In fairness to the parents, mentors and
guardians of young would-be actors, all of
this can come on very fast and very early in
contrast to other potential careers. Parent
of kids who decide to become lawyers,
doctors or accountants need to start taking
good decisions about those careers as high
school draws to a close. In the case of
young actors, a great deal of damage can be
done well before then unless good decisions
are taken early on.
I suppose that I was about eight when I
decided that I wanted to act and I told my
parents as much. Needless to say, they had
no idea that I was making a statement about
what I was going to spend the rest of my
life doing, any more than I suppose I did.
However, when the first thing that happened
to me was an open-call audition resulting in
me becoming the lead in my own TV show, it
seemed that we were on the right track. None
of this had come about through acting
training – I simply had the same ability
that countless kids had and have at that age
– the ability to look cute, do what the
director wanted and make the imagined real.
In fact, the success continued almost
unabated until I was about 15. By this time,
my family and I were commuting back and
forth from New York City for auditions with
some regularity. It wasn’t until after a
short stint on a series that I was forced
into the awful realization that I was no
longer being hired despite the fact that I
still desperately wanted it. Most people
aren’t forced into the horrors of this sort
of realization at such a young age, but in
the world of childhood actors it is quite
common.
It wasn’t until years later that I was able
to properly analyze where it had begun to go
wrong. As it happened, I did not join the
long list of child actors who simply stop
acting and move on, and four years at NYU
resulting in a BFA degree in acting made the
problem clear to me. I had simply become
mechanical or robotic. I was able to stand
on the mark for hours on end, follow the
director’s lead, jump through the hoops, say
this and move here – but in the end I found
that I knew nothing about acting. Much more
frustratingly, my time at NYU made it clear
to me that there was nothing in what I had
learnt between the ages of 18 and 22 that I
could not have been introduced to at the age
of 8. Certainly I had undergone various bits
of ‘coaching’ designed to make me
marketable, but actual acting technique had
been the missing piece of the puzzle.
Central to the acting technique or ‘method’

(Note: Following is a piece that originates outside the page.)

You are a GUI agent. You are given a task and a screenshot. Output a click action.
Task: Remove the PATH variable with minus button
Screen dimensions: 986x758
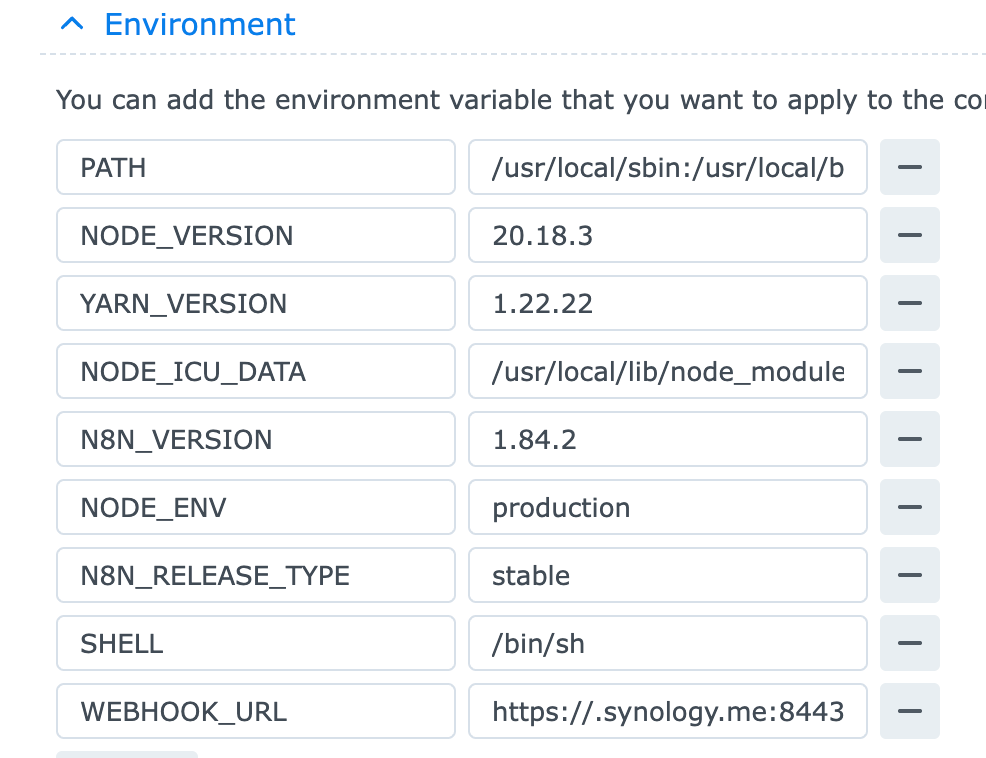tap(909, 167)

formalized by Stanislavski and later taken
up by such giants of the acting classroom as
Lee Strasberg, Jack Garfein and Uta Hagen,
is the belief that being true to yourself –
your own emotions, instincts and ideas, must
be central to a great piece of acting. I
began to understand that my success as a
young actor had been largely because I was
being myself and not anticipating or
second-guessing what the casting directors
and directors wanted me to be. It had not
occurred to me before that acting was not
pretending or faking emotions on stage –
rather it was having the courage to discover
them and live them truthfully on stage or in
front of the camera. As soon as my main
objective switched from ‘Be yourself’ to
‘Book the job’, my desirability and much
more importantly my sense of self-worth,
shifted dramatically in the wrong direction.
The most important thing that the parent of
any young aspiring actor can do is to make
sure that they don’t get hurt along the way
– either along the way to becoming an adult
actor, or along the way to discovering that
this isn’t really what they want to do.
There are various important aspects to this.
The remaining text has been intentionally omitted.